Count each line below that has the word "computer" in it, and give only the total.

■ ■ ■ ■ ■

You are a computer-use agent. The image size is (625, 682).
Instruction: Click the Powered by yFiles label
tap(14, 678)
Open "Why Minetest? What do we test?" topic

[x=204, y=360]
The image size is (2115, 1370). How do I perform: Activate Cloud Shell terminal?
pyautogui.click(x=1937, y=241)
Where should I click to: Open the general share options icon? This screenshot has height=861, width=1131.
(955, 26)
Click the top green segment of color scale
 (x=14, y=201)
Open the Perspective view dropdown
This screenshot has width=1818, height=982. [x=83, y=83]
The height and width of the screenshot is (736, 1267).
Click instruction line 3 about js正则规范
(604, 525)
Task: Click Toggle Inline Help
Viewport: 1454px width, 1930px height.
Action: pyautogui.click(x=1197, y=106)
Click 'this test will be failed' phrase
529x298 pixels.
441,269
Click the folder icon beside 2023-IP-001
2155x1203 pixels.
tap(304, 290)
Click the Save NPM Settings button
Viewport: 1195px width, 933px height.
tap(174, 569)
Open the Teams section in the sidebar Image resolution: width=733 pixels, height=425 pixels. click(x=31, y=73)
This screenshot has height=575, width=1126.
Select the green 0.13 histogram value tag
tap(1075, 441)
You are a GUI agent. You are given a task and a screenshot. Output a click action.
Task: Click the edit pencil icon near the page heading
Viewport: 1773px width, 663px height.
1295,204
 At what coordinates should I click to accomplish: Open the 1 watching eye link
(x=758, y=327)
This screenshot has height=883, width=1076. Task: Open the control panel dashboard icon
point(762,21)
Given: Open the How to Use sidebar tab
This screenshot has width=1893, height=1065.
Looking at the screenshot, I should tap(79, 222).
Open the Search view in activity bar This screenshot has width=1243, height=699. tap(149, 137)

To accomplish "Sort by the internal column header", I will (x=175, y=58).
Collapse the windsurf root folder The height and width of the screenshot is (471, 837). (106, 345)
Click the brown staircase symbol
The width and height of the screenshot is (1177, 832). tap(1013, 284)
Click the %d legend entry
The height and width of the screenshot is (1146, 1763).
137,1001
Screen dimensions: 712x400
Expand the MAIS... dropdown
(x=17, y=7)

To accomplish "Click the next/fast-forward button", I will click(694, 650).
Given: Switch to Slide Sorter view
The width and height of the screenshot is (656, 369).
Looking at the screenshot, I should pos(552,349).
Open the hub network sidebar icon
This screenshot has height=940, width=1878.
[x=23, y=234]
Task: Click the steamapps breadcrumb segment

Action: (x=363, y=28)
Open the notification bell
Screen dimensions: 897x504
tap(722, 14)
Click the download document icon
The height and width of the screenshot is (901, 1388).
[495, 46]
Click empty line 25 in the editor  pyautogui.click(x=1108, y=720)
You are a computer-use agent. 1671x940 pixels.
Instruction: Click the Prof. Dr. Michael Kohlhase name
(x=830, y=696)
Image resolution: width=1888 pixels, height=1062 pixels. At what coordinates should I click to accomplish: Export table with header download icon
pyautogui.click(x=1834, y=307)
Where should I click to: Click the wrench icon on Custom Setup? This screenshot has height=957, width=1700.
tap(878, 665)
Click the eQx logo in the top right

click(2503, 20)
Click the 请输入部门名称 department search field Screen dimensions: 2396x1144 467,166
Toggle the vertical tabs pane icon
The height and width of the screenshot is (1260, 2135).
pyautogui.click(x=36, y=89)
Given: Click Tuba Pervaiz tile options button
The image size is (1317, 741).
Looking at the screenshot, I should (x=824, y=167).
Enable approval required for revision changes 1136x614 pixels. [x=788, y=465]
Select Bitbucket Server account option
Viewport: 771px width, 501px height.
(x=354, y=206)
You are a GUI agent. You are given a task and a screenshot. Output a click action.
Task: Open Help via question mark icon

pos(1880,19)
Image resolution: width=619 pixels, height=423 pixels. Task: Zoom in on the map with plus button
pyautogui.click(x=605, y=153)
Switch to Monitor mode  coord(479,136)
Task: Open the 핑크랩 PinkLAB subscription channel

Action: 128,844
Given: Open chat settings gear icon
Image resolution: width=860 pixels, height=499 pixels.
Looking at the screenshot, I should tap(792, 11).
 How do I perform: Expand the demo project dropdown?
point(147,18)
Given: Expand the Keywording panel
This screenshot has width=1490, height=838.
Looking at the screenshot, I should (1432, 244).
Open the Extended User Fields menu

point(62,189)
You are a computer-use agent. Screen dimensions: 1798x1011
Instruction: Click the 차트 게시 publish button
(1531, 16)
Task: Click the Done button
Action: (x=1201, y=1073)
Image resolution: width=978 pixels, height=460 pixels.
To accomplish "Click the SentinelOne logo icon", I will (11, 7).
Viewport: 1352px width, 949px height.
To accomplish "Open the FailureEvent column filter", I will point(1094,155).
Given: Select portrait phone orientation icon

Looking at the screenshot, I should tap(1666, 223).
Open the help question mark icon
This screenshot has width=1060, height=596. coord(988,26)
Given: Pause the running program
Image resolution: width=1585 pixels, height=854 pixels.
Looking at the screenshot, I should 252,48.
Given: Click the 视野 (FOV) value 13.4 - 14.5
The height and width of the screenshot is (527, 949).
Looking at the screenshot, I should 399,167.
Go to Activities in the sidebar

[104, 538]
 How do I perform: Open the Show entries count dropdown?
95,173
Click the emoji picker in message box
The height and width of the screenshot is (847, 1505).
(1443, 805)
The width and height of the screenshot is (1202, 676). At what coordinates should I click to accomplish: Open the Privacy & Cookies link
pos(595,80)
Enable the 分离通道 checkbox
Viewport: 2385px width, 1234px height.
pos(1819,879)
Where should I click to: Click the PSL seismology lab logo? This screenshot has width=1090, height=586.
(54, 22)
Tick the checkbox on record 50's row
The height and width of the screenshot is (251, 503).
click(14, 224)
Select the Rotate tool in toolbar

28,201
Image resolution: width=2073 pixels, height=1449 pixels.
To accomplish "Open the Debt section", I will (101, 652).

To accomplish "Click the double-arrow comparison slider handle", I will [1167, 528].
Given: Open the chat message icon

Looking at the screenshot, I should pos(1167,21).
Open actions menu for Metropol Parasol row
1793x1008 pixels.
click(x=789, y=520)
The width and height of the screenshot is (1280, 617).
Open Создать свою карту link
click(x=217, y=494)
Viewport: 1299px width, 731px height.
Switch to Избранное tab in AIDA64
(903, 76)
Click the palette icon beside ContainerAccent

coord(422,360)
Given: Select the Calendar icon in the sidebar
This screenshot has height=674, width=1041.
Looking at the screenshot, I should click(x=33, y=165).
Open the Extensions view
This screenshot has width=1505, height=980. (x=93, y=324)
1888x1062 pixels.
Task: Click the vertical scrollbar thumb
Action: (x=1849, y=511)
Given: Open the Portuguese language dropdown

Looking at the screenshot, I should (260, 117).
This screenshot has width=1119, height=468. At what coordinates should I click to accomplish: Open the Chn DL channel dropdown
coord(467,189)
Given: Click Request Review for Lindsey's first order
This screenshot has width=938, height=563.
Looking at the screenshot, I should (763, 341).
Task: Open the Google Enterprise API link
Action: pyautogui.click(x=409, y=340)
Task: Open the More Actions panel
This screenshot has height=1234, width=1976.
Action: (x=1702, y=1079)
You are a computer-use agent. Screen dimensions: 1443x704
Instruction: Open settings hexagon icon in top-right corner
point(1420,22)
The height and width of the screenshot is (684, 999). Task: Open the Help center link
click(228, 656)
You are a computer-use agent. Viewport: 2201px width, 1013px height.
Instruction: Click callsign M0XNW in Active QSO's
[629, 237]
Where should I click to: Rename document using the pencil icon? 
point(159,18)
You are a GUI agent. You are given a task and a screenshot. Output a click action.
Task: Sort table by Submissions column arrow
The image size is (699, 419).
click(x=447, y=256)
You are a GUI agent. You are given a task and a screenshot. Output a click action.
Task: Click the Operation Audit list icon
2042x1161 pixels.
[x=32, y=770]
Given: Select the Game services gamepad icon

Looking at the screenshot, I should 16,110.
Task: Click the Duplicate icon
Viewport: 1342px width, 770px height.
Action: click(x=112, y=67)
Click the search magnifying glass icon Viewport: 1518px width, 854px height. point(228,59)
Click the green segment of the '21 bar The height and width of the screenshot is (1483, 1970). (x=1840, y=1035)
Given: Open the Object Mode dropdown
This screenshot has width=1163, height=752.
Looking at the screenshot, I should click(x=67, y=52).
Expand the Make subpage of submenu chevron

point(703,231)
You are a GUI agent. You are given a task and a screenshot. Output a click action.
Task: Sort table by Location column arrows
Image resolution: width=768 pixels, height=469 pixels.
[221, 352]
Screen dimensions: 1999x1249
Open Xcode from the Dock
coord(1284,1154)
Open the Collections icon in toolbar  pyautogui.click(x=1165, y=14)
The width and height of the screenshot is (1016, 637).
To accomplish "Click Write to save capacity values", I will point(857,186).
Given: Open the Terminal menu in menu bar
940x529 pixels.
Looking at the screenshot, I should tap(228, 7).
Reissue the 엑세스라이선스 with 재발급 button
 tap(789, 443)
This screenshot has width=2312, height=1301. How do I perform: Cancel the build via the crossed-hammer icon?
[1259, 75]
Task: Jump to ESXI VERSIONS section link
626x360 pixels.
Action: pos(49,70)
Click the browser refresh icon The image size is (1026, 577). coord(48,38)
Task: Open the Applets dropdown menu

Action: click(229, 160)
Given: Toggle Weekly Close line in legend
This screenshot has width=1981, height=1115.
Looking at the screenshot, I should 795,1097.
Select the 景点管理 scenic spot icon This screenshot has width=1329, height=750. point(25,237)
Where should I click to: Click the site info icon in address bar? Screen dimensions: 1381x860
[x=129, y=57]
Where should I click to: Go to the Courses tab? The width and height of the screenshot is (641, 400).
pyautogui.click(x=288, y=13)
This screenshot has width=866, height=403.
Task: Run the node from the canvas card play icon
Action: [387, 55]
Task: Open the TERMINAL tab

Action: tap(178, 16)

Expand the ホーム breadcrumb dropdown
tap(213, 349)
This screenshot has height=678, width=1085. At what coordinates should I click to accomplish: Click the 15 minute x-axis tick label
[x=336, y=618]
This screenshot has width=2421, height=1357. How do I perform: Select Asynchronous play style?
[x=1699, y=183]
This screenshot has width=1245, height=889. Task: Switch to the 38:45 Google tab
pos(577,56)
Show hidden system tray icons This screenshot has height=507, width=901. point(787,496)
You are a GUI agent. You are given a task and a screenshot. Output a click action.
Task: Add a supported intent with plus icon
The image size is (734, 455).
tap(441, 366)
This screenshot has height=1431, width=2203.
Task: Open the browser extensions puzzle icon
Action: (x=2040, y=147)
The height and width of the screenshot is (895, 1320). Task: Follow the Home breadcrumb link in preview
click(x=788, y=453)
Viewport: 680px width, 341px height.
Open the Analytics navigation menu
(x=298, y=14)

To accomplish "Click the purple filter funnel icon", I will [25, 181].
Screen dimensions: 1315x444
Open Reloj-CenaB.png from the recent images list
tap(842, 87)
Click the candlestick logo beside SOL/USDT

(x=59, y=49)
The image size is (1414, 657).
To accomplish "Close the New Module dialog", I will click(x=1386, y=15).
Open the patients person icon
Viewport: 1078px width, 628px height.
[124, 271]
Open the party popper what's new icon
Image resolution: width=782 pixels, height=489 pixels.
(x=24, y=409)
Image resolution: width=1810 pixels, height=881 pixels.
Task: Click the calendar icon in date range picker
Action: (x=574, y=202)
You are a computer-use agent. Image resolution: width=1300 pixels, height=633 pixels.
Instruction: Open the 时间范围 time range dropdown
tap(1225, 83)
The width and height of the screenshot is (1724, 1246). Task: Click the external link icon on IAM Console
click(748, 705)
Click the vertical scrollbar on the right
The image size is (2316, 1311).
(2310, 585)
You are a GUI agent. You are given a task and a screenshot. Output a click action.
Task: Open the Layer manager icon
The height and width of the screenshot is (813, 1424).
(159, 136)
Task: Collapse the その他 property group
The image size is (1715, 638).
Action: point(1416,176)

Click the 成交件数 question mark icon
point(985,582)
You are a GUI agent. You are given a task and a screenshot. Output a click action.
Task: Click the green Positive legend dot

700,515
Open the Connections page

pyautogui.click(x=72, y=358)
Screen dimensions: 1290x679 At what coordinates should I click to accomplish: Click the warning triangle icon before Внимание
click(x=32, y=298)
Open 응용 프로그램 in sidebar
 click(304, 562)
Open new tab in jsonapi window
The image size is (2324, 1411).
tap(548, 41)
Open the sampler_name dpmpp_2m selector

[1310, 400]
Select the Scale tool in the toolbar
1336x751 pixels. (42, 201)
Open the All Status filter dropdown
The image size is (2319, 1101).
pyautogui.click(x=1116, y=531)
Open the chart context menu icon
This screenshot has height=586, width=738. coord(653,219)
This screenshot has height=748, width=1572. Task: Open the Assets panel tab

■ ■ ■ ■ ■

- [TASK SOLUTION]: 6